Right now, you have access to an Aladdin’s Cave of freely available marketing, business development and professional development tools. In today’s post, I am going to share just 9 of them with you.
Free marketing and educational resources
Here are my 9 free resources. Remember to add yours at the end:
- Automattic, the company behind WordPress.com, will give you a blog for free and host it for free, too. Many of the world’s top blogs started off on this free platform and some have stayed with the free version of the service. I started this blog off using the free version of WordPress and today, around 60,000 people get updated when I publish each new post.
- The people at TED have made thousands of educational and inspirational videos available to you, for free.
- Microsoft offer you Skype for free, so you can easily collaborate with colleagues or clients via speech or video conferencing. So long as they have downloaded Skype, you can now work with people, with no geographic limitations and it won’t cost you a penny.

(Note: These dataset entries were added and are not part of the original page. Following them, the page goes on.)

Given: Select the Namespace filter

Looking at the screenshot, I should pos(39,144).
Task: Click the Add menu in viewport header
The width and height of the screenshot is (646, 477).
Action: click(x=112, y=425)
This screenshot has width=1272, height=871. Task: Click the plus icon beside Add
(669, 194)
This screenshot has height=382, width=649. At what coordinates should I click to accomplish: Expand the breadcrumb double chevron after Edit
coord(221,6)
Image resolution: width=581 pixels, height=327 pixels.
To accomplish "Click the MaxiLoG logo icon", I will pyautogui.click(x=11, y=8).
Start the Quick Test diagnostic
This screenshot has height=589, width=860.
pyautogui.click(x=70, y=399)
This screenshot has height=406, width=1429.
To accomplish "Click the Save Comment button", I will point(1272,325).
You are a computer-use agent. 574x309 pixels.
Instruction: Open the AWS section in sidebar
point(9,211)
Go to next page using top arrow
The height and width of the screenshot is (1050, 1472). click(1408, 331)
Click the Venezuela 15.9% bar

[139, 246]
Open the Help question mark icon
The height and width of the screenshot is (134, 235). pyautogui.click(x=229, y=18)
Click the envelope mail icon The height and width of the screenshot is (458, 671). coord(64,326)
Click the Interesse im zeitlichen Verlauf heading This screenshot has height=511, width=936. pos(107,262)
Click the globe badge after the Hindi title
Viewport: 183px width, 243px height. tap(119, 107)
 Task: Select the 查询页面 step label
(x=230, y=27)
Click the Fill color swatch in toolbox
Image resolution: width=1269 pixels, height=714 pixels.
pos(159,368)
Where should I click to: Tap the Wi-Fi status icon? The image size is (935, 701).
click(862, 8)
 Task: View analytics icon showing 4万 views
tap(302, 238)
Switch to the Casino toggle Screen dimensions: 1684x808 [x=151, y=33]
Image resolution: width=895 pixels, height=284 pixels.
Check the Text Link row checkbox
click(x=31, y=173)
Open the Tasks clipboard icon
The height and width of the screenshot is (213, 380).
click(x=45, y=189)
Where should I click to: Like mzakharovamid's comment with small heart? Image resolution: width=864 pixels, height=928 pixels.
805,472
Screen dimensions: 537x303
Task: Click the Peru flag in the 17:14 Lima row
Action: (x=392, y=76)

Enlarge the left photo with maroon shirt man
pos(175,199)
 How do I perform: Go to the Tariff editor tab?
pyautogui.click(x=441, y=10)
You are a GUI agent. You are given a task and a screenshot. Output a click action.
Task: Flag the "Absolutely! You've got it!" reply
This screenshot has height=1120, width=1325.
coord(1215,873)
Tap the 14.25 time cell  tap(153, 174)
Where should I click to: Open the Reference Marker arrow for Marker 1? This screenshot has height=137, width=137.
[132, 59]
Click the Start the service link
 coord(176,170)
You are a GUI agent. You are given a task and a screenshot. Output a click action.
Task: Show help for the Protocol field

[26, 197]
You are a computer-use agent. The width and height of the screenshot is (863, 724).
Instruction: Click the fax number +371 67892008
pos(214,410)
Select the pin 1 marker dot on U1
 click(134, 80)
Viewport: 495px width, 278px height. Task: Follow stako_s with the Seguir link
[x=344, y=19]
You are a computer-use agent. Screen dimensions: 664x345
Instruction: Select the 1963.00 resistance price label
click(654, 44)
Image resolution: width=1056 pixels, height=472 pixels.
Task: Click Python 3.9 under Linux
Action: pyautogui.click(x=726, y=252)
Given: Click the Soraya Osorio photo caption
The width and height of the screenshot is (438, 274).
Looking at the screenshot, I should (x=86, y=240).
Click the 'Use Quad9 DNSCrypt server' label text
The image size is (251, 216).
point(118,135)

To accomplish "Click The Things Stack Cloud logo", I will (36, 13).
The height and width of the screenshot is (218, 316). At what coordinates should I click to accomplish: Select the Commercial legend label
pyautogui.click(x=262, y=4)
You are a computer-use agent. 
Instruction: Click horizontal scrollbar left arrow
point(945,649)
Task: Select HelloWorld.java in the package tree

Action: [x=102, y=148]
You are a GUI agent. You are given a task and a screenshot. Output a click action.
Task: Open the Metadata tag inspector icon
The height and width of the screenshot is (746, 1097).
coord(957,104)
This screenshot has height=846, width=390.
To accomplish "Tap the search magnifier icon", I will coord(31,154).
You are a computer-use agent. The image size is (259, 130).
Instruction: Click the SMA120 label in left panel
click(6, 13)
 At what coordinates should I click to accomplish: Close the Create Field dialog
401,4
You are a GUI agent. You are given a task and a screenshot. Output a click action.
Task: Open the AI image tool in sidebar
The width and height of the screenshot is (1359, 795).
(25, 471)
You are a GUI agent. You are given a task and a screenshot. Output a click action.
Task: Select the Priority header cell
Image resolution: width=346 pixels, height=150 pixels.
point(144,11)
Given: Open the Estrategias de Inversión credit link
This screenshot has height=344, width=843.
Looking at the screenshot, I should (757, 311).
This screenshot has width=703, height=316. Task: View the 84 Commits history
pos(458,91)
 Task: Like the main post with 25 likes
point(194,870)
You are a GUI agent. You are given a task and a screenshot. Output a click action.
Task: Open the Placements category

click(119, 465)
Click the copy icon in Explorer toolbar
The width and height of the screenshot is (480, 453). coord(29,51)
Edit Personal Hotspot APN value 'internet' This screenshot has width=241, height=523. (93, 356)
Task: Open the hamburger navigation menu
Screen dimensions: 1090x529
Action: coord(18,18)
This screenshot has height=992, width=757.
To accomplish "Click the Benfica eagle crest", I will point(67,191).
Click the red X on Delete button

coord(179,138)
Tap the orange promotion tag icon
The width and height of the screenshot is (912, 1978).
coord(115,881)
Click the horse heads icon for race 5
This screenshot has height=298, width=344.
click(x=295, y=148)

- Twitter, Google+ and Facebook welcome you to use their services for free and Linkedin offers a useful, free version of their service too. Years ago, you paid an organisation to attend physical networking events, and lost a huge chunk of your day travelling to the events, attending the events and getting back from the events. You were lucky if 100 people attended and even luckier if you made regular, meaningful contacts. Now you can network with thousands of people anywhere in the world, for nothing more than the time you’re prepared to invest.
- Seth Godin digs deep to come up with something useful to say, via his daily blog posts. These are essential reading.
- Christopher Penn and John Wall turn up on an almost weekly basis, to share ideas and opinions on the world of marketing, in their Marketing Over Coffee podcast. I reviewed it here.
- You can now give your online and offline marketing photos and images more impact, with free image editing software. I use picmonkey.
- It has never been easier to capture ideas than it is today. If you use a smartphone, Evernote provides an extremely useful free version of their service, which allows you to collect ideas, sounds, images, webpages and more – and then work with them.
- If you have a website or blog, you need to measure what’s happening on the site and by far the most popular tool for this, is Google Analytics. Google Analytics lets you track everything, from how many visitors your site receives and what your most popular pages are, to what words people use when looking for you on a search engine and what type of devices they use to access your site. This free package offers far too many features to mention here and is extremely useful, especially if you do not already have any analytics software.